Как и у многих римских поэтов, героини марциаловских эпиграмм – гетеры, алчные и привлекательные, неверные и пленительные. Взаимоотношения с ними во многом определяют колорит римской жизни, особенно «золотой» молодежи. Бесконечные и весьма фривольные ситуации возникают у супругов и любовников, что позволяет Марциалу оттачивать свое остроумие. Вот перед нами обманутый муж.
Коль числом бы волос года считали,
То Лигейя была б всего трехлетней.
А вот ироничная зарисовка двух незадачливых любовников:
Как же так получилось, говоришь ты,
Что отцом стал Филин, с женой не спавши?
Гадитана спроси, Авид, который
Ничего не писал, а стал поэтом.
Налет эротики, рискованные подробности в стихах Марциала – сознательный прием, вызванный намерением привлечь внимание читателя. В этом плане Марциал как бы предвосхитил тех современных писателей, да и кинематографистов, которые вносят в свои произведения обязательную долю секса. Но Марциал отклонял упреки в «непристойности». «Страница у нас непристойна, – говорил он, – а жизнь чиста».
Диндим-кастрат и старик совместно возятся с Эглой,
Но остается лежать праздной на ложе она.
Силы у этого нет, а тот по годам бесполезен.
ПРОТИВ БЕЗДАРНЫХ ПОЭТОВ И ПЛАГИАТОРОВ. Эпиграммы Марциала – свидетельства, по которым можно судить о некоторых сторонах художественной жизни Рима. Всеобщее увлечение поэзией стимулировало появление в столице немалого числа графоманов и рифмоплетов, жадно ищущих признания.
Нередко богачи, покровительствовавшие поэтам, не довольствовались стихотворной лестью в свой адрес. Им не терпелось самим испытать силы на поэтическом поприте; Марциалу же приходилось «рецензировать» их, как правило, низкопробные вирши. Настоящим бедствием стало распространение целого сонма неутомимых плагиаторов, которые подхватывали на лету распространявшиеся по городу эпиграммы Марциала, слегка их переиначивали и выдавали за свои. Марциал так на это отзывался:
Бездарности вызывали у Марциала горькую усмешку:
Мне говорят, будто ты, Фидентин, мои сочиненья
Всем декларируешь так, точно их сам написал.
Коль за мои признаешь, стихи тебе даром отдам я.
Коль за свои – покупай: право получишь за них.

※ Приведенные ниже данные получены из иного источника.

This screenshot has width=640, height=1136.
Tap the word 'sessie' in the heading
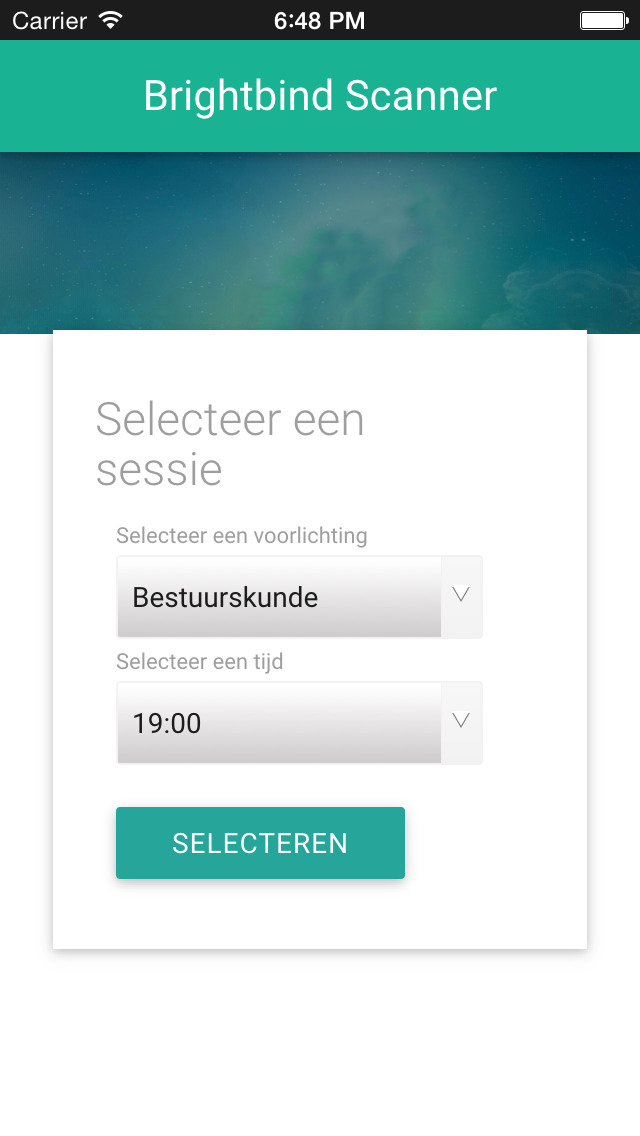159,469
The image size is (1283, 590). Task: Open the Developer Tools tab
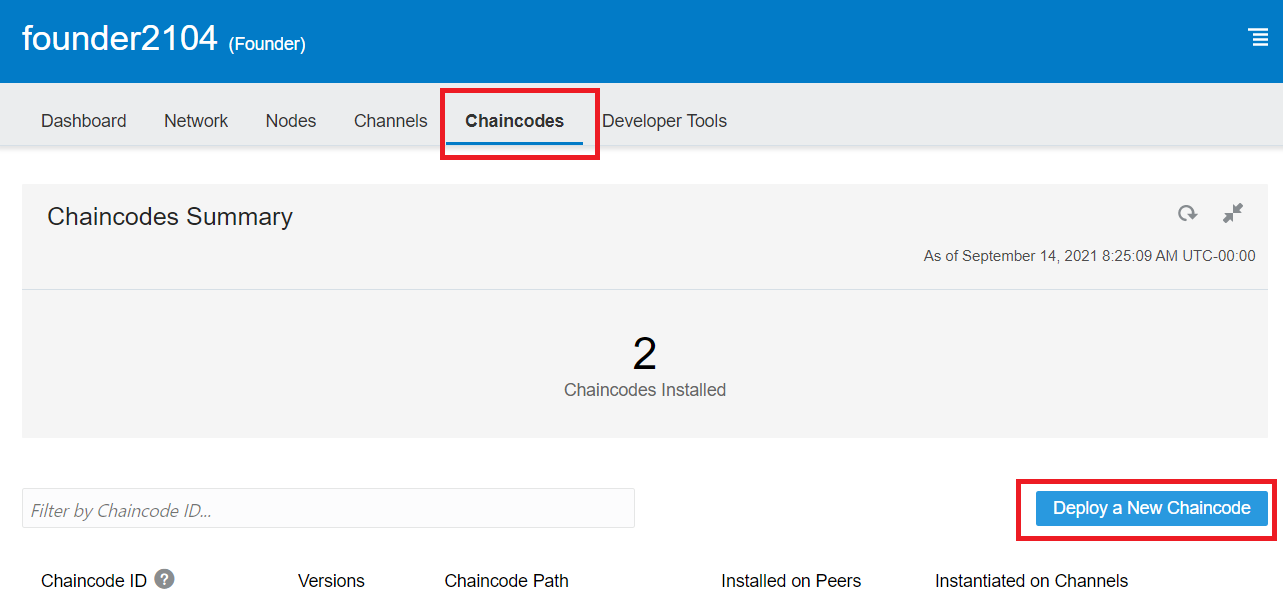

МАСТЕРСТВО МАРЦИАЛА И ЕГО ЗНАЧЕНИЕ. Эпиграммы Марциала получили мировое признание. В них ярко проявились наблюдательность поэта, его остроумие и ирония, счастливая «римская» способность выразить мысль с безупречным лаконизмом. Сентенции, которые «пропитывают» его эпиграммы, афористичны, близки к пословицам: «Не бойся последнего дня, но призывать не спеши»; «Тот, кто живет повсюду, нигде не живет»; «Слава, приходящая к тому, кто стал уже прахом, запоздалая слава»; «Книга, чтоб вечною стать, быть вдохновенной должна»; «Тот скорбит искренне, кто скорбит без свидетеля»; «Жизнь не в том, чтобы жить, а в том, чтобы быть здоровым».
Ты не читал ничего, а хочешь казаться поэтом.
Будь чем угодно, Мамарк, – только стихов не читай.
Жанр эпиграммы получил широкое бытование в западноевропейской поэзии, особенно в эпоху Возрождения и классицизма. Боккаччо опубликовал найденную им рукопись эпиграмм Марциала. Выдающийся немецкий просветитель, драматург, теоретик искусства и критик Г. Э. Лессинг в своей работе об эпиграмме опирался на опыт Марциала. Любили римского поэта Гёте и Шиллер. В России его поклонником был А. С. Пушкин. «Кипящий Марциал, дурачеств римских бич», – так отозвался о нем поэт П. А. Вяземский.